A reportagem cita um desses grupos, que recebeu o nome de “Zzz”. Nele, homens trocam informações sobre substâncias que induzem a “submissão química”, modos de administração e horários considerados “mais eficazes”.
Jornalistas da emissora se infiltraram nesses fóruns e grupos privados e identificaram mulheres vítimas desse tipo de abuso em diferentes regiões do mundo. A reportagem cita dois casos que ocorreram em diferentes países da Europa.
Em Devon, na Inglaterra, Zoe Watts descobriu que foi abusada pelo então marido, com quem foi casada por dezesseis anos, triturava os soníferos do próprio filho para colocá-los em seu chá, a fim de violentá-la e filmá-la inconsciente.
Já na Itália, uma mulher identificada apenas como Valentina encontrou vídeos gravados pelo então marido, com quem vivia havia vinte anos, nos quais aparecia sendo agredida após ser dopada com soníferos e álcool.
Na França, as associações Fondation des Femmes e M’endors pas, esta última fundada por Caroline Darian, filha de Gisele Pelicot, anunciaram que pretendem acionar a justiça francesa e pedem a abertura de uma investigação preliminar.
As organizações também pediram a intervenção da Arcom, reguladora do setor audiovisual, e da plataforma Pharos, responsável por receber denúncias de conteúdos ilícitos na internet, para adotar medidas de bloqueio e remover resultados de busca relacionados a esse tipo de conteúdo.

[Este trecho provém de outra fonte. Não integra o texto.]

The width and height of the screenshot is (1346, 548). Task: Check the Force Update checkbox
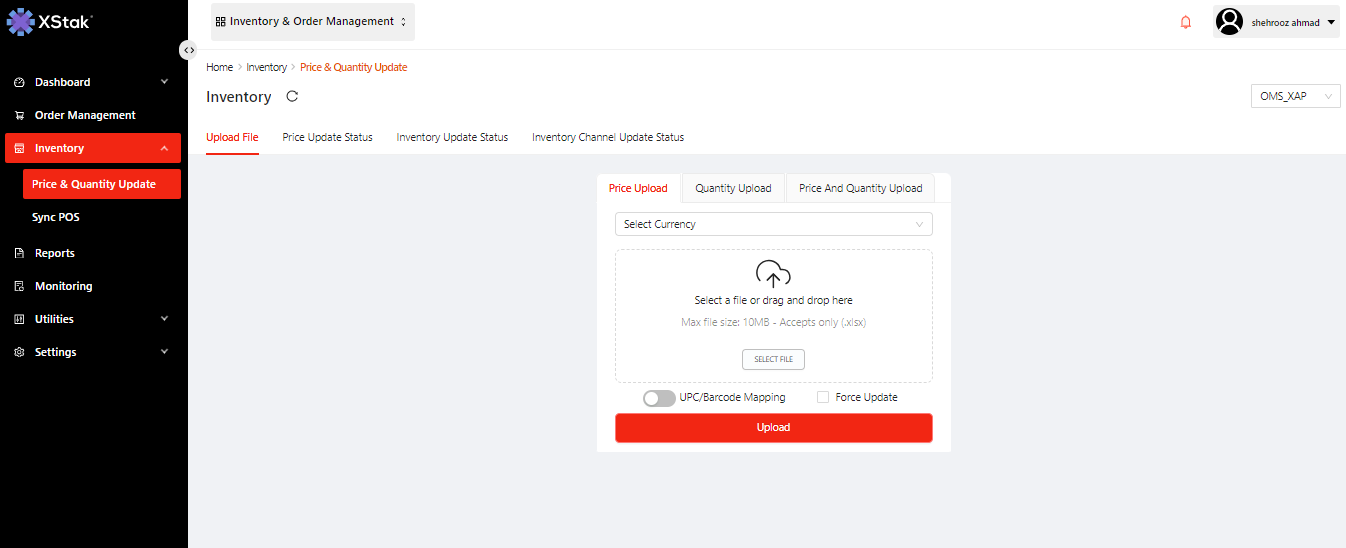pos(823,397)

Gisèle Pelicot se tornou símbolo de luta contra a violência sexual após descobrir ter sofrido abusos sistemáticos por quase dez anos. Entre 2011 e 2020, ela foi drogada pelo marido, Dominique Pelicot, e estuprada por ele e por dezenas de estranhos recrutados online.
A investigação mostra que a história de Gisèle Pelicot está longe de ser um caso isolado. A dimensão do fenômeno expõe a possibilidade de que inúmeras mulheres em todo o mundo tenham sido vítimas desse tipo de abuso sem saber.